Easy Download of Comics using PHP + DownThemAll Plugin

I am a comics fan. Mangas Fan to be exact.

I am recently reading off comics from 动漫屋. But frankly I do not like to read comics online. It’s slow and it annoys me when I have wait a while to read the next page.

So I studied the site structure and comes up a way to download the comics first and read them locally.

Requirements:

  • Firefox
  • DownThemAll Plugin

You see, there are quite a few of such (Chinese) comics portal around, mostly based in (guess what) China. Almost all of them put in some form of protection so you can not right click->view source and find out how to hard link to their pictures. Maybe they do not know such thing called Web Developer Extension for Firefox.

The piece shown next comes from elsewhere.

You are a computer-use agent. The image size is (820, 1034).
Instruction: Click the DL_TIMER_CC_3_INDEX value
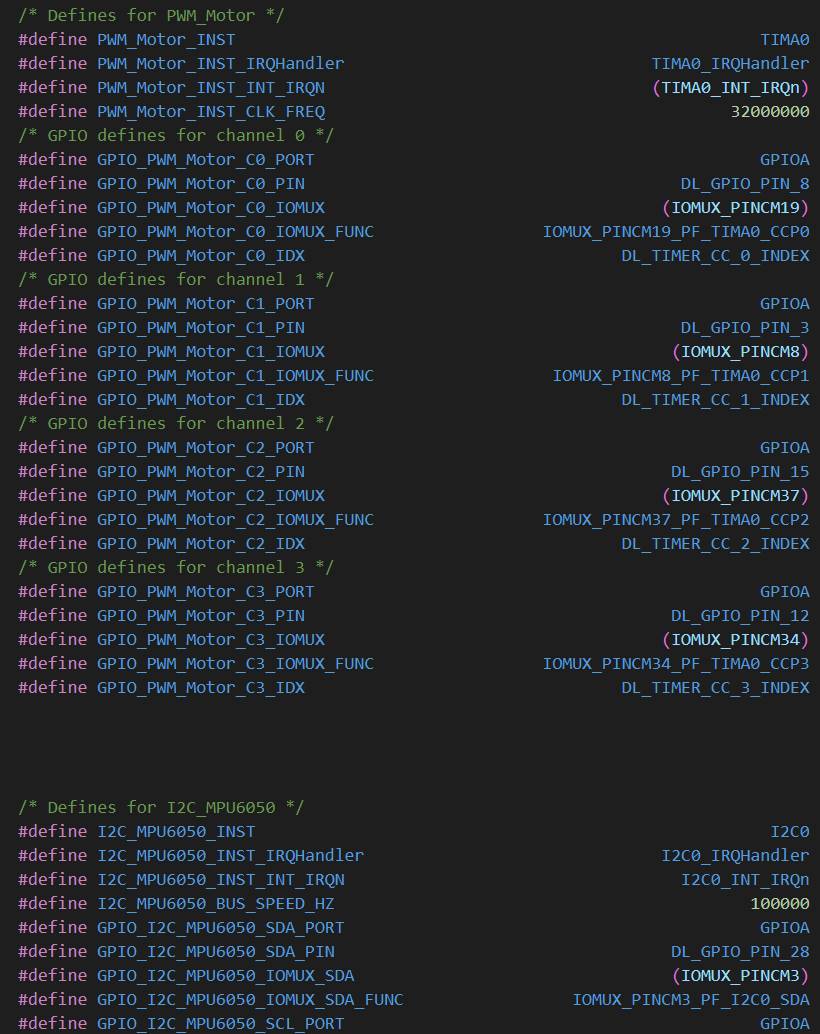click(715, 688)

So after studying the web site for awhile with the help of Web Developer Ex, I figured a way to re-generate the links to the pictures directly using PHP.

Next I use DownThemAll (install it here if you have not done so:http://www.downthemall.net/) to capture the links and start downloading them. I do not want to download them directly using PHP as it’s is not meant to be a file downloader, and on a windows machine, it doesn’t support multi-thread (no fork). Even it can be done, it shall needs some coding effort. Why not use an existing tool with excellent UI ?

The PHP code is as below. For those want to try it out I host it here with instructions: http://www.xieer.com/comicparser

If I have the time I may add in support for other comic portal.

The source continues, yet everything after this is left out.